Thursday, May 13, 2010

What I Found Beneath St. Peter's

Oh boy! The Ascension! One of those feast days that comes on a Thursday. (The others being Holy Thursday and Corpus Christi, though that one apparently gets celebrated on the following Sunday in some places.) So I am sure you are expecting something very interesting for today's column, and with God's help, I will see that you get it.

In fact, I think you will be pleasantly surprised, as I was - if not shocked - but in a good and delightful way. As usual, I checked to see what GKC had to say about our feast, and I found one particular quote made a hiliarous sequel the primes of last week:
As soon as the men of science began to doubt the rules of the game, the game was up. They could no longer rule out all the old marvels as impossible, in face of the new marvels which they had to admit as possible. They were themselves dealing now with a number of unknown quantities; what is the power of mind over matter; when is matter an illusion of mind; what is identity, what is individuality, is there a limit to logic in the last extremes of mathematics? They knew by a hundred hints that their non-miraculous world was no longer water-tight; that floods were coming in from somewhere in which they were already out of their depth, and down among very fantastical deep-sea fishes. They could hardly feel certain even about the fish that swallowed Jonah, when they had no test except the very true one that there are more fish in the sea than ever came out of it. Logically they would find it quite as hard to draw the line at the miraculous draught of fishes. I do not mean that they, or even I, need here depend on those particular stories; I mean that the difficulty now is to draw a line, and a new line, after the obliteration of an old and much more obvious line. Any one can draw it for himself, as a matter of mere taste in probability; but we have not made a philosophy until we can draw it for others. And the modern men of science cannot draw it for others. Men could easily mark the contrast between the force of gravity and the fable of the Ascension. They cannot all be made to see any such contrast between the levitation that is now discussed as a possibility and the ascension which is still derided as a miracle. I do not even say that there is not a great difference between them; I say that science is now plunged too deep in new doubts and possibilities to have authority to define the difference. I say the more it knows of what seems to have happened, or what is said to have happened, in many modern drawing-rooms, the less it knows what did or did not happen on that lofty and legendary hill, where a spire rises over Jerusalem and can be seen beyond Jordan.
[GKC The New Jerusalem CW20:315-6]
Now, some of you literary folk are no doubt asking, What do primes have to do with this? Well, this is one of those places where we can now fill in a bit of detail to one of GKC's questions, specifically, "is there a limit to logic in the last extremes of mathematics?" The answer "YES THERE IS A LIMIT" was provided in 1931 by Kurt Gödel's "Incompleteness Theorem" which shows that any non-trivial system of mathematics cannot contain a proof of its own correctness. Now, it would be as silly for an intelligent man of our day to shrug off knowledge of this important idea as it would be for him to shrug off knowledge of the doubtful sanity of the Prince of Denmark. (So, did he see his father's ghost or didn't he? Lots of killing in that story, better use some parental guidance with the kids.) But while you may not have ever heard of the brilliant Mr. Gödel and his work, like some Nobel-prize-winning physicists (See Jaki's A Mind's Matter for more this surprising fact) you should grasp that result, even if you don't have a clue why the result is true.

But what does that have to do with primes? you whine.

_PROBLEMS TO WORK ON:_
1: Repeat word for word the portion of the Ascension post that begins at the words "What I Found" and stops after "you get it.".
2: Shorten the paragraph of the Ascension post that opens with "Oh boy! The Ascension!" into a bulleted list that keeps its main facts.
3: Write the next part of the Ascension post, continuing after its final line.
The data after this point is not needed.

_DATASET ROWS:_
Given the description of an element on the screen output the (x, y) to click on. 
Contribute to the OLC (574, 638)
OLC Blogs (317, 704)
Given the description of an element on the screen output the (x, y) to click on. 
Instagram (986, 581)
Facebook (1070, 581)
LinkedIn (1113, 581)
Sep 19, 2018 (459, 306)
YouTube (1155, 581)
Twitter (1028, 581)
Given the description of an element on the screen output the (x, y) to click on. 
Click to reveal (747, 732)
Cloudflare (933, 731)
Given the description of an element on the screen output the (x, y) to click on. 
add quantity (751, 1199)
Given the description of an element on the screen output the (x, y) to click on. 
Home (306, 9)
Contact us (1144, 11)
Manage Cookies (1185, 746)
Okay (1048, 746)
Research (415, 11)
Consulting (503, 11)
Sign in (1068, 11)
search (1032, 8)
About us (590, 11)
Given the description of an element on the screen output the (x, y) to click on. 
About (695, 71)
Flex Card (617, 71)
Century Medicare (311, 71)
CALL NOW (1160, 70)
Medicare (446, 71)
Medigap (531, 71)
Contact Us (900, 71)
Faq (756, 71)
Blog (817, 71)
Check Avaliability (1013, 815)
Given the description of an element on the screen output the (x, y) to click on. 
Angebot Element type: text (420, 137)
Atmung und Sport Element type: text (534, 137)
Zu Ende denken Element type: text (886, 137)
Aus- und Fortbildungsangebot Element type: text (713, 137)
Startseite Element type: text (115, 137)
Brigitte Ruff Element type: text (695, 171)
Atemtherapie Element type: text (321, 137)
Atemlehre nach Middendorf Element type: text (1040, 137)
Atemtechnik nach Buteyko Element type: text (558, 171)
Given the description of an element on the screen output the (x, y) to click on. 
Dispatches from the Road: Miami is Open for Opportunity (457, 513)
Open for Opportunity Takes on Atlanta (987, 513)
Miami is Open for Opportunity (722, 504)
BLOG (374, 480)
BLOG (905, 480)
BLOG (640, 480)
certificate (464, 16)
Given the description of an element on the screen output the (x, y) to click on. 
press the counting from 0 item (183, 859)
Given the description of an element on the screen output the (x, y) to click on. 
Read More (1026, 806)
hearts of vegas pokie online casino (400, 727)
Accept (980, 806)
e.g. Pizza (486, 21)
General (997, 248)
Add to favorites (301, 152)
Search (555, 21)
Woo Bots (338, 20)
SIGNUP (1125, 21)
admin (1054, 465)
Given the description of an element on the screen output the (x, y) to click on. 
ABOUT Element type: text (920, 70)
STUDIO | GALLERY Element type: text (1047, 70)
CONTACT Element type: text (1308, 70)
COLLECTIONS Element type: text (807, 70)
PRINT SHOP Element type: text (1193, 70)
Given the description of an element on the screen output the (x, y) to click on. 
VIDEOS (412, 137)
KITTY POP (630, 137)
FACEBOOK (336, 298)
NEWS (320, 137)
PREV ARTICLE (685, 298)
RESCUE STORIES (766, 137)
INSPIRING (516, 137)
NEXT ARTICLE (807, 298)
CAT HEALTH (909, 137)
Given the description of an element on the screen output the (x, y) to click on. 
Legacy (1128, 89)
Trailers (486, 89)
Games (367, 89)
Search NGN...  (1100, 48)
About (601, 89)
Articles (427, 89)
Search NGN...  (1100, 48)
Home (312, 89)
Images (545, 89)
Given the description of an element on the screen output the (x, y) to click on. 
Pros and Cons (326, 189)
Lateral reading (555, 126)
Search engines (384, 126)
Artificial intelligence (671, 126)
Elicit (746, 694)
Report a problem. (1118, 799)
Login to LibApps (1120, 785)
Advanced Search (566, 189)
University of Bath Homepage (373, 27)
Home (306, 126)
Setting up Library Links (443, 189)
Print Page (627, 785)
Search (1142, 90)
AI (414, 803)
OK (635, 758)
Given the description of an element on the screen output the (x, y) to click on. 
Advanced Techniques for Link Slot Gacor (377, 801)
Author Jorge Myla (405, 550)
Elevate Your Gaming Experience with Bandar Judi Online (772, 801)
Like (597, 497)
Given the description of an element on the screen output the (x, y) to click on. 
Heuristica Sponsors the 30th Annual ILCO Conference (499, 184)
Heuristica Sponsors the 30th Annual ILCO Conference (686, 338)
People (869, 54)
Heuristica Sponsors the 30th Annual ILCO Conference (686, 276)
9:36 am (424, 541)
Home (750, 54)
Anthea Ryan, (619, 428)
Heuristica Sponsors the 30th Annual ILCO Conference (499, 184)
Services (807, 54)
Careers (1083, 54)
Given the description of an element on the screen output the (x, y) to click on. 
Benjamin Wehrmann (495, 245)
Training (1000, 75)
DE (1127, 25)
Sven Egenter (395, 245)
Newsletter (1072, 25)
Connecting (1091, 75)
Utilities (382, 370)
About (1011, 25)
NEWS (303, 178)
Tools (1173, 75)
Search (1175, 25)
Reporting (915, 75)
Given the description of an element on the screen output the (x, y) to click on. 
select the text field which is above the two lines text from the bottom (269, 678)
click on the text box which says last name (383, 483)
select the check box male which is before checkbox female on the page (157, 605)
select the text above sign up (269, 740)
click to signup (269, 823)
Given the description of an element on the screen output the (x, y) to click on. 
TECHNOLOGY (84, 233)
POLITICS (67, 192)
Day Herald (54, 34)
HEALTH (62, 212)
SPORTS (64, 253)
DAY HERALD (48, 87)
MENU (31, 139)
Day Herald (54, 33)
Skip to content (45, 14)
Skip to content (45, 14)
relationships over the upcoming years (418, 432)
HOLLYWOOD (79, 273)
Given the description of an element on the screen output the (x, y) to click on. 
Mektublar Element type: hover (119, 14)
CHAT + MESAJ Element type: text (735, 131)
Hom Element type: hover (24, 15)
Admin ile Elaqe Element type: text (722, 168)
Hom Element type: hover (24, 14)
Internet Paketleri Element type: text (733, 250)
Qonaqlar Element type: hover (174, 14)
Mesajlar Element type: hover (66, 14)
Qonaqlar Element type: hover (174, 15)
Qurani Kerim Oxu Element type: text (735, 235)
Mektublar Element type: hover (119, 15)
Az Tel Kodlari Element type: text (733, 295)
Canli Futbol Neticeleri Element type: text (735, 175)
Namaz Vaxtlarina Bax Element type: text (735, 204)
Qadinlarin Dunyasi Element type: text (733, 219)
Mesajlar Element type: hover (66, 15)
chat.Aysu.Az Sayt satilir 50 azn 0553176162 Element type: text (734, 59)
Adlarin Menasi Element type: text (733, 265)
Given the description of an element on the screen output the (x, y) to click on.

_RESPONSES PER TASK:_
1:
What I Found Beneath St. Peter's

Oh boy! The Ascension! One of those feast days that comes on a Thursday. (The others being Holy Thursday and Corpus Christi, though that one apparently gets celebrated on the following Sunday in some places.) So I am sure you are expecting something very interesting for today's column, and with God's help, I will see that you get it.

2:
- The Ascension is a feast day that falls on a Thursday.
- The other Thursday feasts are Holy Thursday and Corpus Christi.
- In some places Corpus Christi is apparently celebrated on the following Sunday.
- With God's help, the writer promises something very interesting for the day's column.

3:
Well - Gödel's work relies upon a kind of "translation" of equations into numbers - specifically the prime numbers. It may be a joke, but there it is. It's no more goofy to relate these ideas as it is for GKC to link "Hamlet" to detective fiction as he does in his introduction to Masterman's The Wrong Letter, collected in GKC as MC.

But, you proceed to ask, what does that have to do with the Ascension - or with your very curious title? Have you, o Doctor, been daring the dust of the Icelandic volcanoes and flying across the Atlantic?

No - not yet. If I go to Iceland, it will be just before the Kalends of July, though I will surely be dealing with a volcano, as we shall be attempting to follow the great Arne Sakneussemm... ahem. But No, I was only travelling by means of the printed word - and you shall hear why there is a link to our feast.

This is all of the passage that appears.